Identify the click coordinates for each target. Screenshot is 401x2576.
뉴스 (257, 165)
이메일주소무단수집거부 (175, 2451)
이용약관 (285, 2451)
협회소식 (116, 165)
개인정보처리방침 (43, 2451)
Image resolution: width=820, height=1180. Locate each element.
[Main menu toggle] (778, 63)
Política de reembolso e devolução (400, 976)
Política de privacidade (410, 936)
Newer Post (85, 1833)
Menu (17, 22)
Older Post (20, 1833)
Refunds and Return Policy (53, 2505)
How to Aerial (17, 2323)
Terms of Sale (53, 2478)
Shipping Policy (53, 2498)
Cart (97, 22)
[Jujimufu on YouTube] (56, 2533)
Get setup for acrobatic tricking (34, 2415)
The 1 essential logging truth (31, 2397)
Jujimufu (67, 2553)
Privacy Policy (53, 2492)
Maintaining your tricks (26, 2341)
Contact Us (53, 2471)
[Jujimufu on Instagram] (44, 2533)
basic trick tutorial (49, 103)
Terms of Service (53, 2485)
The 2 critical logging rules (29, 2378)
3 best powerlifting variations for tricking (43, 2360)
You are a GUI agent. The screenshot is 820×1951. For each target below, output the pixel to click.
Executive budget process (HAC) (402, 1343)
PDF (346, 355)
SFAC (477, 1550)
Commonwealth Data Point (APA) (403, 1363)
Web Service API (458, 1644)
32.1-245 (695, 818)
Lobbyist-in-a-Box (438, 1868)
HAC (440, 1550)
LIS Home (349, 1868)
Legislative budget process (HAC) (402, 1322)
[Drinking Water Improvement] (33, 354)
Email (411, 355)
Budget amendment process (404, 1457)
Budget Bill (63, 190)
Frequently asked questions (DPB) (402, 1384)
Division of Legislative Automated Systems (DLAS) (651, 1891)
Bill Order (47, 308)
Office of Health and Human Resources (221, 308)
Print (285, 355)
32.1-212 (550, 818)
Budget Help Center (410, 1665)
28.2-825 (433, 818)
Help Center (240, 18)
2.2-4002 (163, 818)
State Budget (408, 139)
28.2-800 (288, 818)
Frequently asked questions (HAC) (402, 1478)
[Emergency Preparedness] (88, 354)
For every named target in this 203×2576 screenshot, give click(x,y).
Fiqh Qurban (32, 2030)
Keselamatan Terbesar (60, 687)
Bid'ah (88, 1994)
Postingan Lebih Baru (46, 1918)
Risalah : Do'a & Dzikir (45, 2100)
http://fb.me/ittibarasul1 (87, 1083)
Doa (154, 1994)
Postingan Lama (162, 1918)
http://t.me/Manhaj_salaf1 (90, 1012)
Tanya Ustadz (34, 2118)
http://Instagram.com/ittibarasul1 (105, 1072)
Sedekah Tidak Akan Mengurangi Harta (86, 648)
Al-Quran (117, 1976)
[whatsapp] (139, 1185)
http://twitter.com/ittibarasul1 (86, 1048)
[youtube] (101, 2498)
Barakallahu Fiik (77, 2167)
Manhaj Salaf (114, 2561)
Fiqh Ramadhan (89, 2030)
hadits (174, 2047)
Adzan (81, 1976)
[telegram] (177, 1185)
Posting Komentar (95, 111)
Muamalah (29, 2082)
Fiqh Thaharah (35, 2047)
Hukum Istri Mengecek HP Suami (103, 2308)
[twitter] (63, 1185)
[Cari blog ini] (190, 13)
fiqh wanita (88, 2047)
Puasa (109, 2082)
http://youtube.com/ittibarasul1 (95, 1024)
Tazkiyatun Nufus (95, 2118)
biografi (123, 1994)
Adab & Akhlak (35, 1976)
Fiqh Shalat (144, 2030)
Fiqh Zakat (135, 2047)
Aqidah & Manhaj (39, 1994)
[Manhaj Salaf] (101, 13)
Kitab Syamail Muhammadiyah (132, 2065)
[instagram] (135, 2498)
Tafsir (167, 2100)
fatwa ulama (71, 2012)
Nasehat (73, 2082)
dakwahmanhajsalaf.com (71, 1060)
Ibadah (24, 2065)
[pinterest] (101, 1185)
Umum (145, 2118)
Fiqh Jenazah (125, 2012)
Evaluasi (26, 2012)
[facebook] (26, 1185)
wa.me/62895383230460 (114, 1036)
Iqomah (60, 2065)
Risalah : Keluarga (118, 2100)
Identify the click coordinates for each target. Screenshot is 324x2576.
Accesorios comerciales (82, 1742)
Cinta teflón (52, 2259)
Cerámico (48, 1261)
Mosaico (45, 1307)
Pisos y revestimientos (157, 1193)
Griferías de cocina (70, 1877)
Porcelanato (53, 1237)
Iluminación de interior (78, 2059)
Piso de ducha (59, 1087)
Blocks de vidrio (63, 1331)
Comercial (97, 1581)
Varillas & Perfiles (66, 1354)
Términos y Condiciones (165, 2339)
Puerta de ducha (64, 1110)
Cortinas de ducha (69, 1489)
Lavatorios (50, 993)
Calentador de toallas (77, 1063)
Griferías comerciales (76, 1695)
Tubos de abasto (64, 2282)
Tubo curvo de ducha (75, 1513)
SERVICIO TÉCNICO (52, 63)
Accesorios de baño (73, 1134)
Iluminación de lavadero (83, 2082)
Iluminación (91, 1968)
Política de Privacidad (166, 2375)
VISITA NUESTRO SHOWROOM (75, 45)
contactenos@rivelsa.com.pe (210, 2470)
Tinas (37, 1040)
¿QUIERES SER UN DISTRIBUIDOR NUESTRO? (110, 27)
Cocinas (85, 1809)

---------------

Restate exactly the records above from their first line through the line that holds "Fiqh Qurban (32, 2030)", please, including both and leaving out all others.

> RESULT FOR THIS EXERCISE
Identify the click coordinates for each target. Screenshot is 401x2576.
뉴스 (257, 165)
이메일주소무단수집거부 (175, 2451)
이용약관 (285, 2451)
협회소식 (116, 165)
개인정보처리방침 (43, 2451)
Image resolution: width=820, height=1180. Locate each element.
[Main menu toggle] (778, 63)
Política de reembolso e devolução (400, 976)
Política de privacidade (410, 936)
Newer Post (85, 1833)
Menu (17, 22)
Older Post (20, 1833)
Refunds and Return Policy (53, 2505)
How to Aerial (17, 2323)
Terms of Sale (53, 2478)
Shipping Policy (53, 2498)
Cart (97, 22)
[Jujimufu on YouTube] (56, 2533)
Get setup for acrobatic tricking (34, 2415)
The 1 essential logging truth (31, 2397)
Jujimufu (67, 2553)
Privacy Policy (53, 2492)
Maintaining your tricks (26, 2341)
Contact Us (53, 2471)
[Jujimufu on Instagram] (44, 2533)
basic trick tutorial (49, 103)
Terms of Service (53, 2485)
The 2 critical logging rules (29, 2378)
3 best powerlifting variations for tricking (43, 2360)
You are a GUI agent. The screenshot is 820×1951. For each target below, output the pixel to click.
Executive budget process (HAC) (402, 1343)
PDF (346, 355)
SFAC (477, 1550)
Commonwealth Data Point (APA) (403, 1363)
Web Service API (458, 1644)
32.1-245 (695, 818)
Lobbyist-in-a-Box (438, 1868)
HAC (440, 1550)
LIS Home (349, 1868)
Legislative budget process (HAC) (402, 1322)
[Drinking Water Improvement] (33, 354)
Email (411, 355)
Budget amendment process (404, 1457)
Budget Bill (63, 190)
Frequently asked questions (DPB) (402, 1384)
Division of Legislative Automated Systems (DLAS) (651, 1891)
Bill Order (47, 308)
Office of Health and Human Resources (221, 308)
Print (285, 355)
32.1-212 (550, 818)
Budget Help Center (410, 1665)
28.2-825 (433, 818)
Help Center (240, 18)
2.2-4002 (163, 818)
State Budget (408, 139)
28.2-800 (288, 818)
Frequently asked questions (HAC) (402, 1478)
[Emergency Preparedness] (88, 354)
For every named target in this 203×2576 screenshot, give click(x,y).
Fiqh Qurban (32, 2030)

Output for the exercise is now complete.